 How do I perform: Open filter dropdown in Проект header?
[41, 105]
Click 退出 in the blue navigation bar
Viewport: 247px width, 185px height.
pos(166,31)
● ● ●
Work instructions
Exact reproduction of every entry is needed.

Exercise result
 How do I perform: Open filter dropdown in Проект header?
[41, 105]
Click 退出 in the blue navigation bar
Viewport: 247px width, 185px height.
pos(166,31)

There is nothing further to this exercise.